Estuvieron peleando durante varió rato, pero cuando el demonio vio en mi cuello
el sello de Reo se dirigió a mí y justo se entrometió Reo, con su descuido
aquel demonio le robo la fuerza vital, dejándolo tirado en el suelo. Me acerque
a él corriendo y las lágrimas brotaban de mis ojos, así que recordé que cuando
hicimos el trato él me dio un beso nunca me explico por qué, pero en ese momento.
. .
-Te acuerdas cuando nos conocimos Amely? –Me pregunto.

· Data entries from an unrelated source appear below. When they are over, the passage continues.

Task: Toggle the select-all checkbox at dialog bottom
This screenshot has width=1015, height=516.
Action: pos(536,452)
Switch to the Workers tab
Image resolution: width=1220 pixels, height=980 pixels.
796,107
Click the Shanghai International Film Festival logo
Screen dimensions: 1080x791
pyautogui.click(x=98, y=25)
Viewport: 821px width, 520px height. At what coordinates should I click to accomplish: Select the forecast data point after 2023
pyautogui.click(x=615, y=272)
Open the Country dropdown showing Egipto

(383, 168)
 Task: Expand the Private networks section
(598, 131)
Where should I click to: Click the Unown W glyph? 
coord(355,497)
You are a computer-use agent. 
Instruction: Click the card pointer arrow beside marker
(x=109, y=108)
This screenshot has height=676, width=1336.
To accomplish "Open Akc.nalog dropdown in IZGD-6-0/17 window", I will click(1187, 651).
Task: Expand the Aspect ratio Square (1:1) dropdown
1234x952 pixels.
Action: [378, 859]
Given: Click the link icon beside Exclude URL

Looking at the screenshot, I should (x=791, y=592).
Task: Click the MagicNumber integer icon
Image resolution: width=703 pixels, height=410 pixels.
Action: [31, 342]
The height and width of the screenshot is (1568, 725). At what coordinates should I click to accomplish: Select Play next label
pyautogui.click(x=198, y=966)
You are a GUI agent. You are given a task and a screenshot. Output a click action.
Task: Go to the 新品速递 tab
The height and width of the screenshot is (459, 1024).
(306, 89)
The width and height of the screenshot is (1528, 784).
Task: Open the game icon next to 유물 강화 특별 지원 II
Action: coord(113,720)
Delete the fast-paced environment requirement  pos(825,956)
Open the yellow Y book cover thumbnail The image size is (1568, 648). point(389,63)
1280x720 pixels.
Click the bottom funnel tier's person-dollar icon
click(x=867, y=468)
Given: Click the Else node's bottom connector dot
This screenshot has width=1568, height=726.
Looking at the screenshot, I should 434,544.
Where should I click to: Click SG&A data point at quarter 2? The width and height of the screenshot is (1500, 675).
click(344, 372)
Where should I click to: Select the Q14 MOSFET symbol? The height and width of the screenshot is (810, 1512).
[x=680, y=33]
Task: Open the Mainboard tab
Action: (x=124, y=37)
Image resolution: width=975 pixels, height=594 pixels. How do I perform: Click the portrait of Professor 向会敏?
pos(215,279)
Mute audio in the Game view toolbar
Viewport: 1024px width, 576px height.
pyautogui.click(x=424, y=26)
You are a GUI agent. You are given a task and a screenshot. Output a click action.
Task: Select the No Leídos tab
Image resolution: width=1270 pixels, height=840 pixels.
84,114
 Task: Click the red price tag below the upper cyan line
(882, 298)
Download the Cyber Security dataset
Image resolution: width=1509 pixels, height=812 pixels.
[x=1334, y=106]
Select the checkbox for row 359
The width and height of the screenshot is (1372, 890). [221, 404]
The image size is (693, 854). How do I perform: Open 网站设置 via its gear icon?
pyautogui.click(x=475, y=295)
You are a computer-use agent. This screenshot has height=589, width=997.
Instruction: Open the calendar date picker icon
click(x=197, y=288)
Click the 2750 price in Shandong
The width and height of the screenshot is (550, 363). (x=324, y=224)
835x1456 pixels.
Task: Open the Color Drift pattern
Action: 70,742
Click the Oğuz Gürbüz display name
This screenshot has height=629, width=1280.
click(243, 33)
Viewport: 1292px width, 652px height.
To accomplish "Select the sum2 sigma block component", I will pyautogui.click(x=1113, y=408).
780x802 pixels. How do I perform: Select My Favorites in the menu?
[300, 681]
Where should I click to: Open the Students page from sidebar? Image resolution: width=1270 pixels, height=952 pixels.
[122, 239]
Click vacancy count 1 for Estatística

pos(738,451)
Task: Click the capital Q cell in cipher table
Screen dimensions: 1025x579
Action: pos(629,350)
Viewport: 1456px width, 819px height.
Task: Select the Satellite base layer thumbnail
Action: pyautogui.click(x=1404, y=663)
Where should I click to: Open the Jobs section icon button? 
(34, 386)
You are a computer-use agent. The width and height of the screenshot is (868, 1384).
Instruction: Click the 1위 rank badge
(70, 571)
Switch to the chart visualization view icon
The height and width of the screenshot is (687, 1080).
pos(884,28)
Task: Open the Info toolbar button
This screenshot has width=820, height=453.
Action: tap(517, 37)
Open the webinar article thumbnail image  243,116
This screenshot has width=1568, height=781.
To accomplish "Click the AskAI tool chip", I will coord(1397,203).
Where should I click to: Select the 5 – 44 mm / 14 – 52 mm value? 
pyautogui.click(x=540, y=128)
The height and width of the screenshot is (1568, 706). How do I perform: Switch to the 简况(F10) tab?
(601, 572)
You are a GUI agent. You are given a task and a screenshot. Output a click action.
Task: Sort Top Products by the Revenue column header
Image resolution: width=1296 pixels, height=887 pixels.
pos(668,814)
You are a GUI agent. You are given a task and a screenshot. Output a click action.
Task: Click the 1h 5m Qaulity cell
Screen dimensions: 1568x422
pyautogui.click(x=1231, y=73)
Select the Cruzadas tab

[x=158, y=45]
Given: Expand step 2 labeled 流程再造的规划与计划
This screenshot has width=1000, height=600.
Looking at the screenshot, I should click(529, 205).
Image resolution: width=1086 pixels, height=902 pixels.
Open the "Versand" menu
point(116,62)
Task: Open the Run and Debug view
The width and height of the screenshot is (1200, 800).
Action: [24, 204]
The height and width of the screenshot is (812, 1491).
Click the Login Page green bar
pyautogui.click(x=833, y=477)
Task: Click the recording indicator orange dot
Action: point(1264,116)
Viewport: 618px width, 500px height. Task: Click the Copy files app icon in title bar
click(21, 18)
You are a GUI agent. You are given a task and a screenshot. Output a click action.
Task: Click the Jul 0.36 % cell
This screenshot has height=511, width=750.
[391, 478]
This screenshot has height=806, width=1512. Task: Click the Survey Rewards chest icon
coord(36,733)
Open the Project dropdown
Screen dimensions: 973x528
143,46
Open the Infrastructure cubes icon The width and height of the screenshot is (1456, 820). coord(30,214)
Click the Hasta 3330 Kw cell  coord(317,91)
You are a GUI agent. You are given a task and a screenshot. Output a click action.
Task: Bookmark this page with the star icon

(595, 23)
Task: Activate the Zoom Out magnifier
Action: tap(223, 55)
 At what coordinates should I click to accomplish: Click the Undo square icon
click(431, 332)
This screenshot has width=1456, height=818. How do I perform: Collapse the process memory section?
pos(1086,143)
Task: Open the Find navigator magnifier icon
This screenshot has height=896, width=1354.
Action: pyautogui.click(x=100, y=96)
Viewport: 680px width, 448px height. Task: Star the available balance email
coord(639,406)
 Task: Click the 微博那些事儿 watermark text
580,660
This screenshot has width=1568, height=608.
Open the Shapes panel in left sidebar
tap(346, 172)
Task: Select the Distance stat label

-Sí, no hables te recuperaras. –Le dije
-Devuelveme aquel beso. –Me dijo.
-Idiota pero que dices?!
Me acerque y le di un beso tal cual me lo dio él. Al momento
se levanto y volvió a la carga yo me quede impactada, ¿Cómo pudo volver a coger
energía? Entonces caí cada vez que me hacia algo pervertido era solo
para coger energía. En un momento me di cuenta de que alguien estaba
controlándolo desde una azotea de uno de los edificios así que me dispuse y subí,
cuando llegue vi a un hombre alto de pelo negro, ojos azules y que tenía una
rosa azul.
-¿No te dije que volvería a por ti? –Me dijo
-¡Tú. . . no puedes ser él! –Le dije
- ¿Segura?
Empezamos a pelear, él estaba justo en el filo y se resbalo
yo fui hasta allí e intente ayudarlo.
-¡Dame la mano!
-Veo que aun recuerdas como te tomaba. –Dijo sonriendo.
Por suerte logre subirlo, en cuanto se puso de pie me lanzó,
mientras que estaba cayendo estuve pensando en que había sido una completa
ilusa al pensar que un hombre como él podía haber cambiado, ¿Fue que yo pensaba
que él había cambiado o tan solo me llegue a ver reflejada en él? Supongo que
era eso lo que mi destino quería que volviese con mis padres.